Join Glencairn Museum online every day from Dec. 1 through 25, as the door to a new work of art will “open” each day to reveal images of Christmas art from the Glencairn Museum collection.
Many of these depictions of the Nativity and infancy of Jesus Christ date to the medieval period and include paintings, illuminated manuscripts, sculptures and stained-glass windows. Others are original works of art commissioned by Raymond and Mildred Pitcairn during the 20th century, including a large, three-dimensional Nativity scene produced in Bryn Athyn in the 1920s.
Admission to “Follow the Star: A 2021 Advent Calendar” is free. Visit GlencairnMuseum.org daily, or follow Glencairn’s social media (Facebook, Instagram, Twitter, Tumblr) to receive each day’s artwork in your newsfeed.

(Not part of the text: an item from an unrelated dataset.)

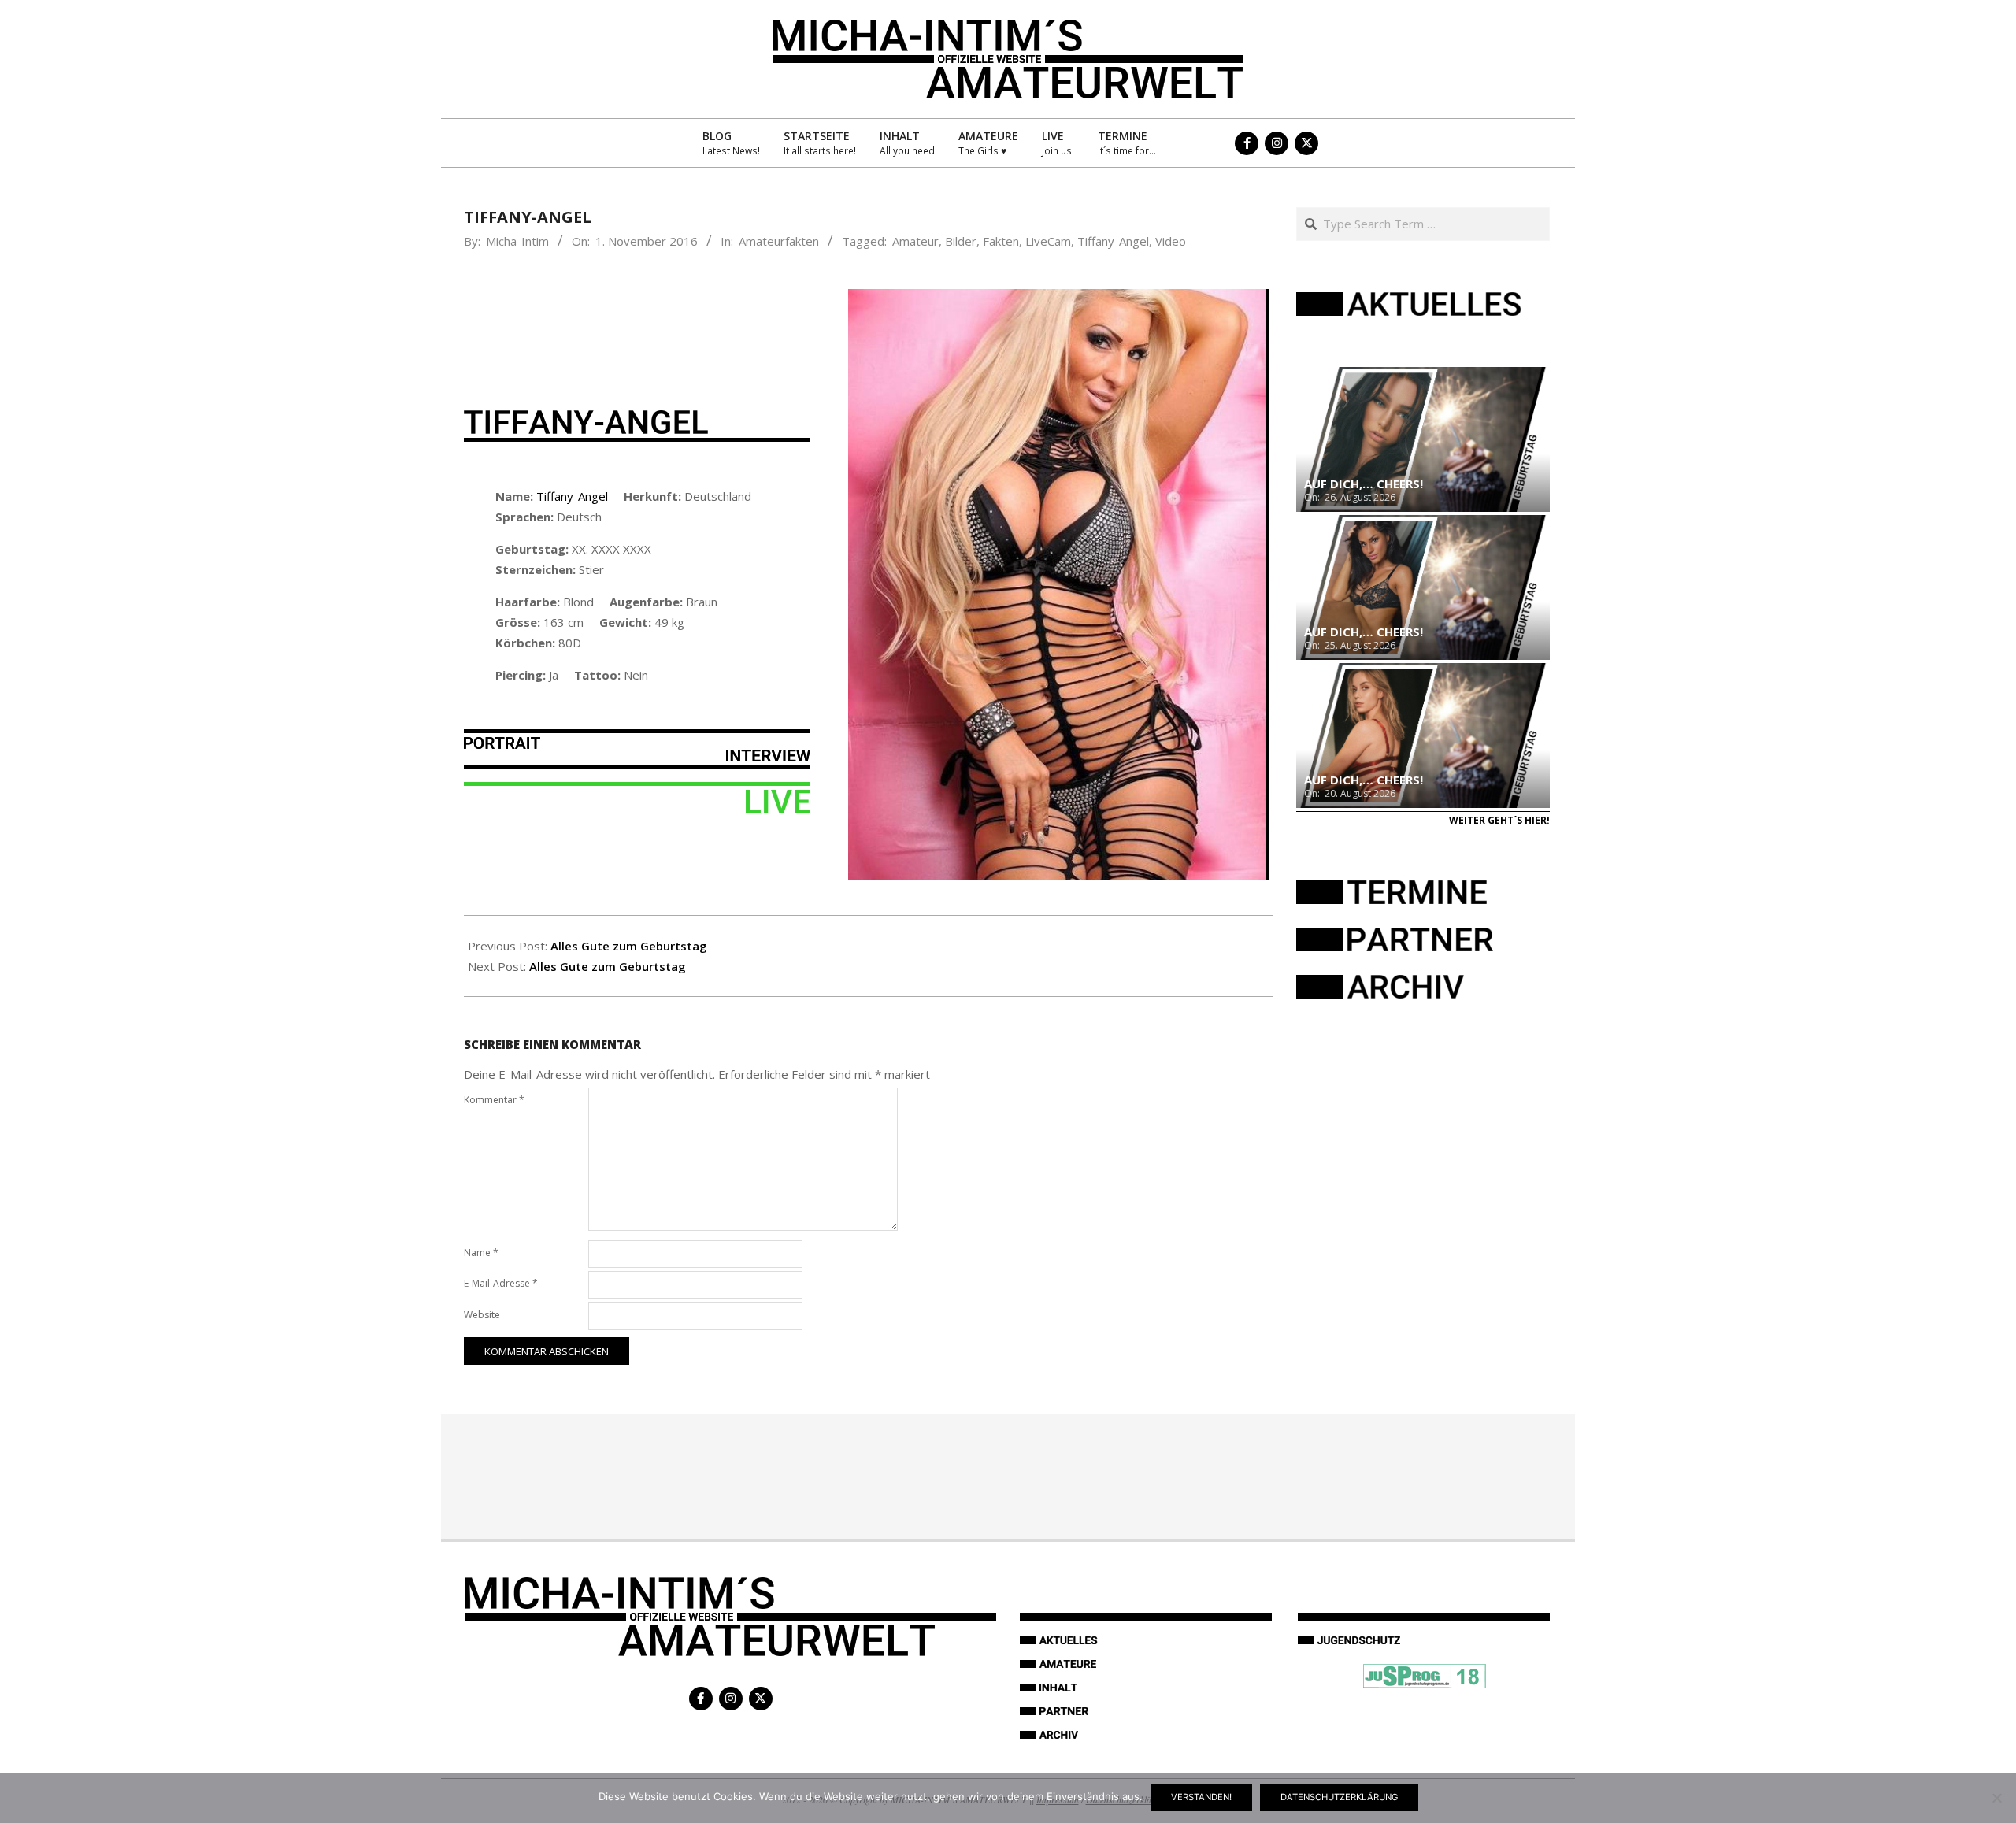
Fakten (1001, 241)
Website (482, 1314)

Also offered for free is “A Nativity for the Eisenhower White House,” an illustrated talk via Zoom on the life and art of Hanna Weil Fischer-Binder, given by Mark Sfirri, an artist, professor, author, and curator, from 7 to 8 p.m. Thursday, Dec. 2.
Reservations are required 24 hours in advance. To receive a Zoom link to the event, register online or call 267-502-2600.
In the 1950s, Raymond and Mildred Pitcairn commissioned Fischer-Binder, a multi-talented Bucks County artist, to carve three sets of wooden Nativity figures for the East Room of the Eisenhower White House. The three scenes (the Wise Men gazing at the Star of Bethlehem, the Annunciation to the Shepherds, and the Nativity) were located beside the Christmas tree.
Fischer-Binder also made Nativity figures for members of the Pitcairn family. Earlier in her artistic career, from the 1920s until the late 1930s, she was known for her ivory carvings in her native country, Germany.